*Given exercise 1:*
Please repeat, word for word, the passage of the review response that begins at the words "Please see the edits" and stops after "(σ) over detections.".

══ Reading passage ══

Response 4: Great point. We appreciate your interest in the GPU acceleration of the AprilTag3 library. We originally opted to explore this further in future works, but we have included a summary of the detection pipeline and performance metrics on flight hardware in Section 3.1.1 “AprilTag Detection Performance”.  

Please see the edits below in L212-L228 on page 9, 

“Table 3 provides a comparison between the performance of the CPU-based AprilTag3 v3.4.4 versus AprilTag CUDA. The CPU-based AprilTag3 v3.4.4 is profiled on both the Intel NUC and Jetson Orin Nano platforms using four threads with no decimation and a maximum Hamming bit error of two. AprilTag CUDA is profiled with identical decimation and error parameters. For the CPU-based quadrilateral decoding and pose estimation stages following CUDA parsing, single-threaded operation is used to optimise performance as the low quadrilateral count makes multi-threading unnecessary. The executable is run with 10000 iterations at each resolution to determine the execution time average (μ) and standard deviation (σ) over detections.  

It can be seen from the results in Table 3 that at low resolutions (640x480) there is a small improvement in using AprilTag CUDA compared to AprilTag3 v3.4.4. However, at the desired (1280x720) resolution, an astounding 322% improvement in the GPU implementation via AprilTag CUDA can be observed. These results are similarly observed at the 1600x900 resolution (264% improvement). Furthermore, off-loading the detection task to the GPU minimises OS-scheduler effects as seen by the large standard deviations values when executing on the CPU.” 

 

Comment 5: L206: Could you elaborate more on the selection of the maximum acceptable state and control input values? 

Response 5: Agreed that this section required more elaboration. Please see the additions below to Section 3.1.2 in L256-L263 on page 11: 

The maximum allowable state errors are determined based on the physical constraints of the laboratory environment. Therefore, a maximum trajectory deviation of 1.0 m is established, complemented by more restrictive bounds on quadcopter attitude to ensure stable flight characteristics. Although this configuration may yield suboptimal tracking performance without additional parameter tuning, the resulting control authority is deemed adequate for the approach manoeuvre under investigation. The constraints for the control input, u are similarly established by imposing limits of 1.0 N and 1.0 N m on the translational and rotational control forces, respectively, during the approach phase. ”

═══
══ Raw data ══

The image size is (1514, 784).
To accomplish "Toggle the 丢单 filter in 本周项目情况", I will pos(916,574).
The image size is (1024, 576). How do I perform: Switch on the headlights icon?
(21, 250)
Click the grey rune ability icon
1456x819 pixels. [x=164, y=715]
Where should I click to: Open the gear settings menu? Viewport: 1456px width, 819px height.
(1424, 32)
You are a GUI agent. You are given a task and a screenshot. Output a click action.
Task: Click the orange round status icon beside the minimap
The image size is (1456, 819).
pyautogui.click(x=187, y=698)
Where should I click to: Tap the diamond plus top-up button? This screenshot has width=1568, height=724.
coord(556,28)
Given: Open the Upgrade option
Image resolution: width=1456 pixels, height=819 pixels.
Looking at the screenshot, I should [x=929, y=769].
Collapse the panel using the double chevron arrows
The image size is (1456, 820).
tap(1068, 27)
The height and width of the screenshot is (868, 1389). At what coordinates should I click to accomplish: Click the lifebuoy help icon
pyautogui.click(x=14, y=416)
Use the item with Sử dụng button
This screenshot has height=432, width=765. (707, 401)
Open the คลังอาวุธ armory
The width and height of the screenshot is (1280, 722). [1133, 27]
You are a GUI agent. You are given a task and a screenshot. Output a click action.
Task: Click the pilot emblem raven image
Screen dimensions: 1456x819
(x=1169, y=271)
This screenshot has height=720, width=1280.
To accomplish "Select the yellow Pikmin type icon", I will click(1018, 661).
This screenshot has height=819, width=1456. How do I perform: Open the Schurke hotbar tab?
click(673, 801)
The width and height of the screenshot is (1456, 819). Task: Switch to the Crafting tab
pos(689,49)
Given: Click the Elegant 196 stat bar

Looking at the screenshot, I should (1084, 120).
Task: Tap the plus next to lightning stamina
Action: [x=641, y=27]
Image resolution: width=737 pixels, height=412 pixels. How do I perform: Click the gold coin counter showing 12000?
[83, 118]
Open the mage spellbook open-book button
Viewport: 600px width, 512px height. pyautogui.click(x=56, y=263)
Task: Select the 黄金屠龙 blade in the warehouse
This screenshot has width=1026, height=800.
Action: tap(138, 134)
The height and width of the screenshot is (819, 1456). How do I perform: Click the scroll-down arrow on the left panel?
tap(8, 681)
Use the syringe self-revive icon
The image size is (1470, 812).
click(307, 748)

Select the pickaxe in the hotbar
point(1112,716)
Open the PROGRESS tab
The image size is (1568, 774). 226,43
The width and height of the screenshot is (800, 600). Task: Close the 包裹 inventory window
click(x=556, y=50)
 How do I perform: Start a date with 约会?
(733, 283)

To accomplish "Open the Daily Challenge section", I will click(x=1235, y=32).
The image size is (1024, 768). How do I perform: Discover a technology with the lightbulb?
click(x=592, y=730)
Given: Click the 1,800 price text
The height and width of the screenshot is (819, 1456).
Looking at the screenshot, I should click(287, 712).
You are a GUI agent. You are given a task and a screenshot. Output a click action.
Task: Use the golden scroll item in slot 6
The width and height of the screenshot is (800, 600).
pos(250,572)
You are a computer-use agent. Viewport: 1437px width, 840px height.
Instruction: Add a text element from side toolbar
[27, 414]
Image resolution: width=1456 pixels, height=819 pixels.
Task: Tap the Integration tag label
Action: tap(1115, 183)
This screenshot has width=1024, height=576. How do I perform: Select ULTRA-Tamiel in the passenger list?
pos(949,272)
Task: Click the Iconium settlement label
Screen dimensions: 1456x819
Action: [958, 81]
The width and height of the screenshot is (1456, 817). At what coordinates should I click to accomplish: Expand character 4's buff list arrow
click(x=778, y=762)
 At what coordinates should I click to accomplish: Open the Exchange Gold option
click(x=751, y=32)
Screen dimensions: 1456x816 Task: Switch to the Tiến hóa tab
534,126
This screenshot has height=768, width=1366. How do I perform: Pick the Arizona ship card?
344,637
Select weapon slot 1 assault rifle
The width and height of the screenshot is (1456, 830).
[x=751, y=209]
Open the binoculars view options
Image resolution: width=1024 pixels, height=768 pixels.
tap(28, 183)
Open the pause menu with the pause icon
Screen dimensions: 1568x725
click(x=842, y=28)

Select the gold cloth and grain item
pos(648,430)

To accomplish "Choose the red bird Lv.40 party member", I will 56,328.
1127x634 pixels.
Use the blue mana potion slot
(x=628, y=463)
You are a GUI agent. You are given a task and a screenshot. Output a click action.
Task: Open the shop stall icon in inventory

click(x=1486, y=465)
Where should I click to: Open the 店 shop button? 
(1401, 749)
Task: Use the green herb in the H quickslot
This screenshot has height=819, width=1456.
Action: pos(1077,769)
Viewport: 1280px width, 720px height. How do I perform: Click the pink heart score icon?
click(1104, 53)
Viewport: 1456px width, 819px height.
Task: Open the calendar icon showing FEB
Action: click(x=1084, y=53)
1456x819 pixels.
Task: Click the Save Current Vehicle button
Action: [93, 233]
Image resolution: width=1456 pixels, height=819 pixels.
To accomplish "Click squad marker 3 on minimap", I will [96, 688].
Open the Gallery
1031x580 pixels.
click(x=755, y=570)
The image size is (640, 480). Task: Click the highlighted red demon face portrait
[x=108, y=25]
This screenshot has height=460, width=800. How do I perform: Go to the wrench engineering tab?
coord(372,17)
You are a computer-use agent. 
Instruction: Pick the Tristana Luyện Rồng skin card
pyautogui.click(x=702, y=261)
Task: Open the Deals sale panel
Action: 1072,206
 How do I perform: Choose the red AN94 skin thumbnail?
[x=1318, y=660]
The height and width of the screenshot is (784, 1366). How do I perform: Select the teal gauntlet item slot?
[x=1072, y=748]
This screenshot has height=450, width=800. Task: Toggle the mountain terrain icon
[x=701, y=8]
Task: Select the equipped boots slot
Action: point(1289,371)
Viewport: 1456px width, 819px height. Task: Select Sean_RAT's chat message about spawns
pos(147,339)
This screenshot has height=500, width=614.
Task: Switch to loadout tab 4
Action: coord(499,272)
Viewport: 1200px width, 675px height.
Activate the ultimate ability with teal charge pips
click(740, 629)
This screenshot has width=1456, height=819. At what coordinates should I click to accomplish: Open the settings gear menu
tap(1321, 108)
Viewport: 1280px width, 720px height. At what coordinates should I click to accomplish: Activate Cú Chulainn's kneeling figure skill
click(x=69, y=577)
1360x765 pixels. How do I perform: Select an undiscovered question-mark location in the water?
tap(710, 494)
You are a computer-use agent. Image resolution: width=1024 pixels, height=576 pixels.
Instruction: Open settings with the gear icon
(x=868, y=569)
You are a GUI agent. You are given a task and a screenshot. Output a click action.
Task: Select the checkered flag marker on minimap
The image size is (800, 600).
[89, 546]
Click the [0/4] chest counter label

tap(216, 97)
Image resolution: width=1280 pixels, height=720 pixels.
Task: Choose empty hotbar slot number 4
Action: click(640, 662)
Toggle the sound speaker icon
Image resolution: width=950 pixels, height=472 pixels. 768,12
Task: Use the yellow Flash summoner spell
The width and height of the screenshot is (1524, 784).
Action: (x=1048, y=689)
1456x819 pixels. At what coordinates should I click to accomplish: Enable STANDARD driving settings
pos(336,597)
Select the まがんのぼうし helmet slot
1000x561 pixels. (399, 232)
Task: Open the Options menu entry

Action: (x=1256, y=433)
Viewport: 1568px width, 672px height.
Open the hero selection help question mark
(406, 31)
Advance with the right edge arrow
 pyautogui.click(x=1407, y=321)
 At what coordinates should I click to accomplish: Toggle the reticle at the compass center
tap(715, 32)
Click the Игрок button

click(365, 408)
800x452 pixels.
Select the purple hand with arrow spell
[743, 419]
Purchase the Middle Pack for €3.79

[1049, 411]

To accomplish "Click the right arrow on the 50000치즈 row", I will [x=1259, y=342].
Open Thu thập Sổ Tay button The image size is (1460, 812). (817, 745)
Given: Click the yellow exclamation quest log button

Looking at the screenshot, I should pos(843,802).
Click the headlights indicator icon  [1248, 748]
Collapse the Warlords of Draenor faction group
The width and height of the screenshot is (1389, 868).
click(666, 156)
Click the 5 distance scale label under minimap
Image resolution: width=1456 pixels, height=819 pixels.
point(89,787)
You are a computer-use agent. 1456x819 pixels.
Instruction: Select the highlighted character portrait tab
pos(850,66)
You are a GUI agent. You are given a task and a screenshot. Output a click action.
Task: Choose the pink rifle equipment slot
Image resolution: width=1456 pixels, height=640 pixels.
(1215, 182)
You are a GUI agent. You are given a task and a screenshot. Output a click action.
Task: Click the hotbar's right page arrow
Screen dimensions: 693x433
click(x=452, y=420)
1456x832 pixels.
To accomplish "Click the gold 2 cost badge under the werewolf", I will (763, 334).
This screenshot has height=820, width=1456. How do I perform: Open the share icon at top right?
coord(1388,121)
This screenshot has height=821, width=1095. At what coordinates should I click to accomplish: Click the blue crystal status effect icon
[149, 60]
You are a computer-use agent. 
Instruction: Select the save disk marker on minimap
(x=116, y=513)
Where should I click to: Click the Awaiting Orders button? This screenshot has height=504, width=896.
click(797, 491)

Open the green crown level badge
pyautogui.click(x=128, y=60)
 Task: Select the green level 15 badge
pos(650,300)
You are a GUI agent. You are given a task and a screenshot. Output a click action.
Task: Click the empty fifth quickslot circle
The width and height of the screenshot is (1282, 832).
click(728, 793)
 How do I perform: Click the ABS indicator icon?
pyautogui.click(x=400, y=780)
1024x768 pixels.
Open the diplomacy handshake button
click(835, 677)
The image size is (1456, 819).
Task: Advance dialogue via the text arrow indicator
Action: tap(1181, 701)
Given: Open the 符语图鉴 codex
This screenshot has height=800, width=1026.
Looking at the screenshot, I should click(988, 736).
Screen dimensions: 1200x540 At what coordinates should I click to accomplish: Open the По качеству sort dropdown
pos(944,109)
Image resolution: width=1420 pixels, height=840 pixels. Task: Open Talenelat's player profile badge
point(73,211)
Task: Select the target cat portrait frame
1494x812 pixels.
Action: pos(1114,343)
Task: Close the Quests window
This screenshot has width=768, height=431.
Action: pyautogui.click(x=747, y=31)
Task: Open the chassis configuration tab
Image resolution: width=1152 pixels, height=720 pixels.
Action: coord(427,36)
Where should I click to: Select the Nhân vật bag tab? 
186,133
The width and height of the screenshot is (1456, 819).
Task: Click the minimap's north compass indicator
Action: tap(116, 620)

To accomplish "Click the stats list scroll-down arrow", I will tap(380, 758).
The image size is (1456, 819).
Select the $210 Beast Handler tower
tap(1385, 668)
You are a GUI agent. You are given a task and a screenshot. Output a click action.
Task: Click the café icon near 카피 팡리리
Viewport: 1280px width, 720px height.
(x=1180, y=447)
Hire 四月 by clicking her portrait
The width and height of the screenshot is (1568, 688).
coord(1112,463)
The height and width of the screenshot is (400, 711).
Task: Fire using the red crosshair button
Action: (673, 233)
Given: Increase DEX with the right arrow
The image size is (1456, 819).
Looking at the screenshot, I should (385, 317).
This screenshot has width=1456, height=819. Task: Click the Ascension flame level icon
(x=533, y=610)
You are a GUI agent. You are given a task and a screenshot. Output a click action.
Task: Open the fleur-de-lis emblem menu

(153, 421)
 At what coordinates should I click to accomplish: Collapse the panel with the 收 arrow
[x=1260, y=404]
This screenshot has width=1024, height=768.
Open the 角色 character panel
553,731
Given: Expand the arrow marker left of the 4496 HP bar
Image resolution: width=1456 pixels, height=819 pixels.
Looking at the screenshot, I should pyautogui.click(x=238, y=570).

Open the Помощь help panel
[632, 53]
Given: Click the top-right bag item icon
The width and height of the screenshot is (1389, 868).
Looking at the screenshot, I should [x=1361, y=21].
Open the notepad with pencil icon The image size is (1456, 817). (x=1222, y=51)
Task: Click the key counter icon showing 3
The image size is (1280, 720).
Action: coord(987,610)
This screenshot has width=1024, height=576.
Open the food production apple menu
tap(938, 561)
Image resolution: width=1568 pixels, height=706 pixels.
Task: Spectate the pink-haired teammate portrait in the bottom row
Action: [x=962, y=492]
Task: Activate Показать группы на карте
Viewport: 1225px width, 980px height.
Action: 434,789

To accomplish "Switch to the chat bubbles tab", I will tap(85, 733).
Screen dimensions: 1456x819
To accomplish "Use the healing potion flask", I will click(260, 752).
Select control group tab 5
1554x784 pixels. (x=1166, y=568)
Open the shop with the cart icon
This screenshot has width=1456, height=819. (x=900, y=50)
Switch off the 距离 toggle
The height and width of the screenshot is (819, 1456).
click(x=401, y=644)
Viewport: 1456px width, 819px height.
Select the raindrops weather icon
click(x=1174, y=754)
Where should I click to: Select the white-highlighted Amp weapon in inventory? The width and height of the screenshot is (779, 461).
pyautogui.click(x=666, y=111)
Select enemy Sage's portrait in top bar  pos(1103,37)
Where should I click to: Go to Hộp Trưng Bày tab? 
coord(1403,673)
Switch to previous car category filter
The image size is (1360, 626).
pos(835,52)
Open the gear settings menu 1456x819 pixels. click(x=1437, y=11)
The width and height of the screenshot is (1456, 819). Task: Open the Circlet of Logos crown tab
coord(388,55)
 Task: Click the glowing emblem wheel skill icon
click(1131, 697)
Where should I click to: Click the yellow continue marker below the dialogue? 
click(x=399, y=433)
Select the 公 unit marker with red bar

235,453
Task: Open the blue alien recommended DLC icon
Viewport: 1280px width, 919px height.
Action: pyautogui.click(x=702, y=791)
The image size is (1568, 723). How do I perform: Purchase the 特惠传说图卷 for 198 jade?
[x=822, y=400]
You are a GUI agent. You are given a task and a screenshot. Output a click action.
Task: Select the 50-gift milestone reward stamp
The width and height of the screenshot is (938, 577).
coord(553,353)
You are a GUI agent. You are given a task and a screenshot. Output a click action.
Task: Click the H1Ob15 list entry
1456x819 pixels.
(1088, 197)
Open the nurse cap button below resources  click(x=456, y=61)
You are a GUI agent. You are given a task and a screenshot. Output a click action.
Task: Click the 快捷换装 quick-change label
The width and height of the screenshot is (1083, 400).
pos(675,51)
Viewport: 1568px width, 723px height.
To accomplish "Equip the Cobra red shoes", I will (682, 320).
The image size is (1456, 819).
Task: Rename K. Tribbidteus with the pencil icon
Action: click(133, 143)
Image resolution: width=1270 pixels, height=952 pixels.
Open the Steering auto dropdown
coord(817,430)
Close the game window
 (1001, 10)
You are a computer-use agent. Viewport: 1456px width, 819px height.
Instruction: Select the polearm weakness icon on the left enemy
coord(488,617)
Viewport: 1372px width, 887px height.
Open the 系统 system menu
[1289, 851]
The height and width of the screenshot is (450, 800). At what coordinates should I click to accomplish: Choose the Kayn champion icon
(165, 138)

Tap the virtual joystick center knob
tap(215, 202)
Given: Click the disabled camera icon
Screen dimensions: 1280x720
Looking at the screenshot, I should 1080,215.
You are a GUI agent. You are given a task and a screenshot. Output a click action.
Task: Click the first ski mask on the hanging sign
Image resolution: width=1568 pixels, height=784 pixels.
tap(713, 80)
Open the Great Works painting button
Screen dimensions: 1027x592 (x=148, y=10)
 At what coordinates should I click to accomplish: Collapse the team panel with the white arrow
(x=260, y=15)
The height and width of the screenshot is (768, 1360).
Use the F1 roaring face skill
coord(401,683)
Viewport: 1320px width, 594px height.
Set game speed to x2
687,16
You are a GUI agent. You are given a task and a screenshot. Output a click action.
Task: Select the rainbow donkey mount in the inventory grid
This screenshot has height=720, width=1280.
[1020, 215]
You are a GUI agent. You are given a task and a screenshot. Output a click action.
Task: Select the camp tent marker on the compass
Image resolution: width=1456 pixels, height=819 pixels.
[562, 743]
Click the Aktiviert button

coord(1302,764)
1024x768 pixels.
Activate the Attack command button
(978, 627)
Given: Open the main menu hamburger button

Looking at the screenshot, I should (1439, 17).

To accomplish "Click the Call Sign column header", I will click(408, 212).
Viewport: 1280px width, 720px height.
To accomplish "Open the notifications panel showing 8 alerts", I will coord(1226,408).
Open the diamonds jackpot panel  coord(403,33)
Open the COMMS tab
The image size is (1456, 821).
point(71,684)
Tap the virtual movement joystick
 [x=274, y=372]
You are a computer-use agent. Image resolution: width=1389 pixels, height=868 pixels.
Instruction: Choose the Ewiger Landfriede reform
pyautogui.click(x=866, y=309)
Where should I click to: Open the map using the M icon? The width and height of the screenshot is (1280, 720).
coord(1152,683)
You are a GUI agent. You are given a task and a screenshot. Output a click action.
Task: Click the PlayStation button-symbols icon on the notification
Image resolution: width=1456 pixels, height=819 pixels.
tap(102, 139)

═══

*Given exercise 2:*
How many lines of the listing contain the string "face"? Give only the number.

*Exercise response 1:*
Please see the edits below in L212-L228 on page 9, 

“Table 3 provides a comparison between the performance of the CPU-based AprilTag3 v3.4.4 versus AprilTag CUDA. The CPU-based AprilTag3 v3.4.4 is profiled on both the Intel NUC and Jetson Orin Nano platforms using four threads with no decimation and a maximum Hamming bit error of two. AprilTag CUDA is profiled with identical decimation and error parameters. For the CPU-based quadrilateral decoding and pose estimation stages following CUDA parsing, single-threaded operation is used to optimise performance as the low quadrilateral count makes multi-threading unnecessary. The executable is run with 10000 iterations at each resolution to determine the execution time average (μ) and standard deviation (σ) over detections.

*Exercise response 2:*
2